No. Not that he's gay. That's not the tragedy.
The tragedy is that California State Representative Roy Ashburn (R-Bakersfield) believed it was necessary to demonize gays--to demonize who he is--in order to gain approval from his conservative constituency. Ashburn had to adopt an anti-gay persona--betray who he was-- in order to garner votes from his conservative supporters.
When will this madness stop? California was persuaded in 2008, with the help of millions of dollars from the Mormon and Catholic Organizations, to overturn the State legislature's ruling allowing gays to enjoy the same civil rights as the rest of the state's citizens, as the rest of American citizens.
How do you suppose Ashburn voted? This is another heartbreaking story of how our culture destroys the individual who does not conform to an organized religion's idea of what is moral.
As the TPM report says, it is heartening that Ashburn came out of the closet and was honest in admitting who he is. We have to leave this barbaric prejudice behind us and move forward to grant civil rights to our gay citizens.
And this will happen.
It is happening.
From Talking Points Memo:
The history of gay politicians fighting as tribunes of homophobia and prejudice is so long and twisted and sad and awful that I don't really think I'm in any position to judge.

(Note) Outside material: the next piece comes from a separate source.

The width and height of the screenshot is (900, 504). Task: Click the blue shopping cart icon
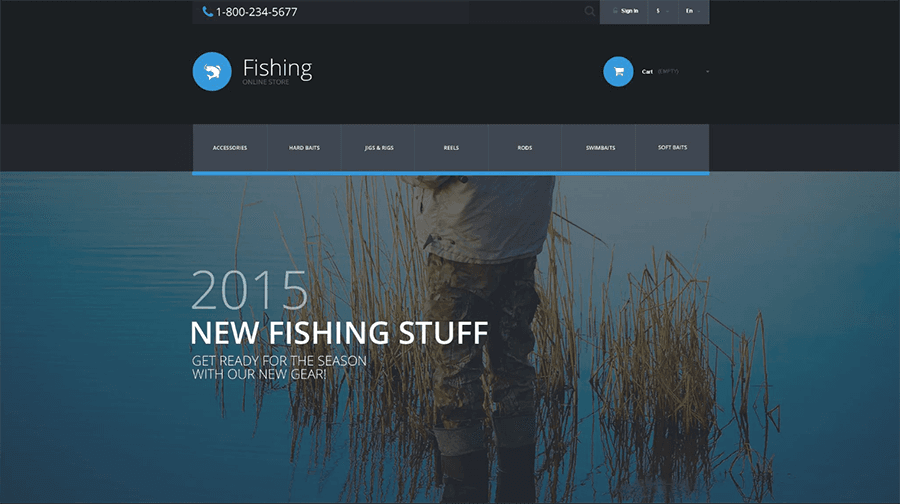click(x=618, y=72)
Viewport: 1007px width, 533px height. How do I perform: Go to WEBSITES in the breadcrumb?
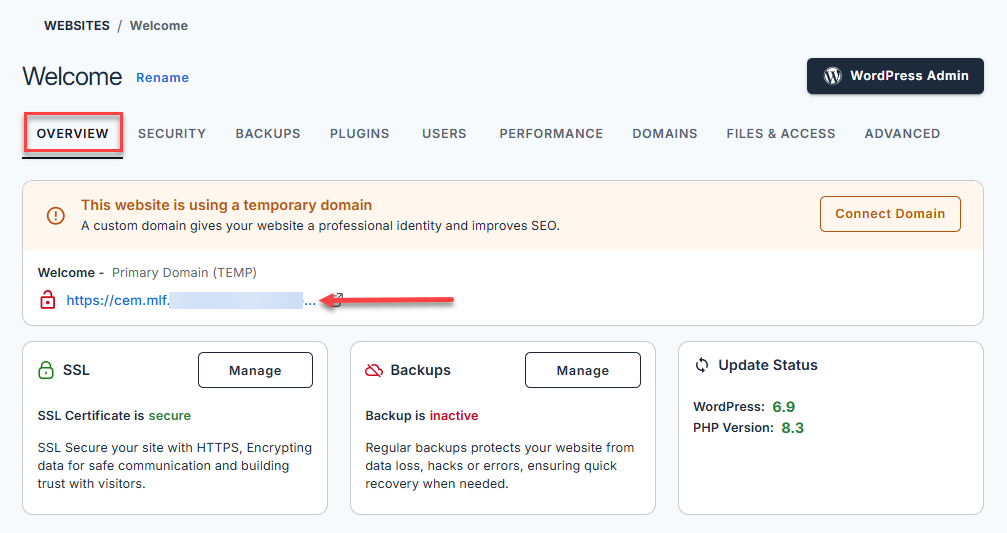(x=77, y=26)
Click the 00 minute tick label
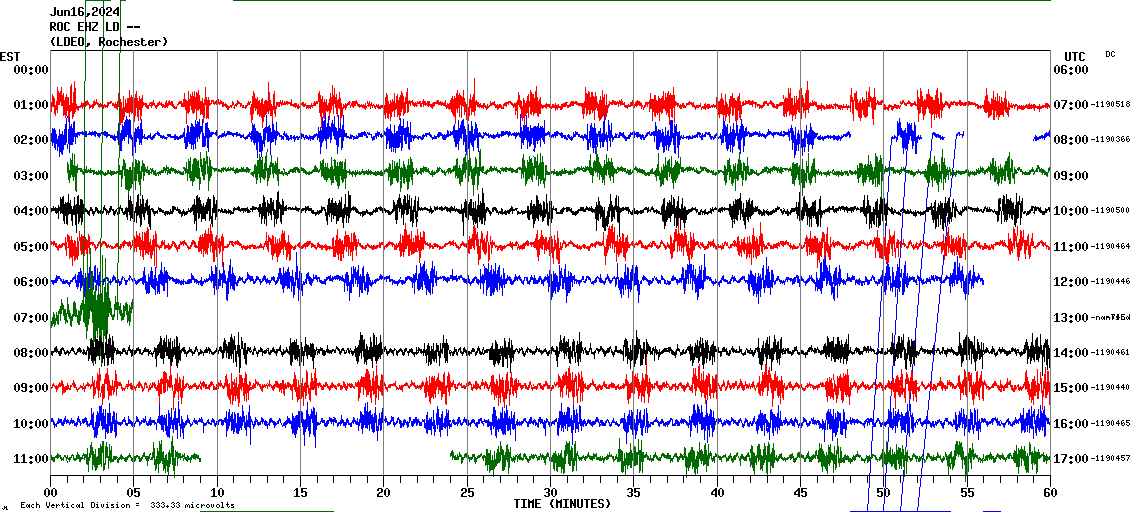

But I'll give credit to state Senator Roy Ashburn (R-Bakersfield), the anti-gay rights Republican who got picked up last week on a DUI after leaving a gay nightspot in Sacramento, for not pulling a Craig or a Haggard.
"I'm gay," he told a radio interviewer this morning. "Those are the words that have been so difficult for me for so long."
He explained his past voting record saying that's what his conservative constituents wanted.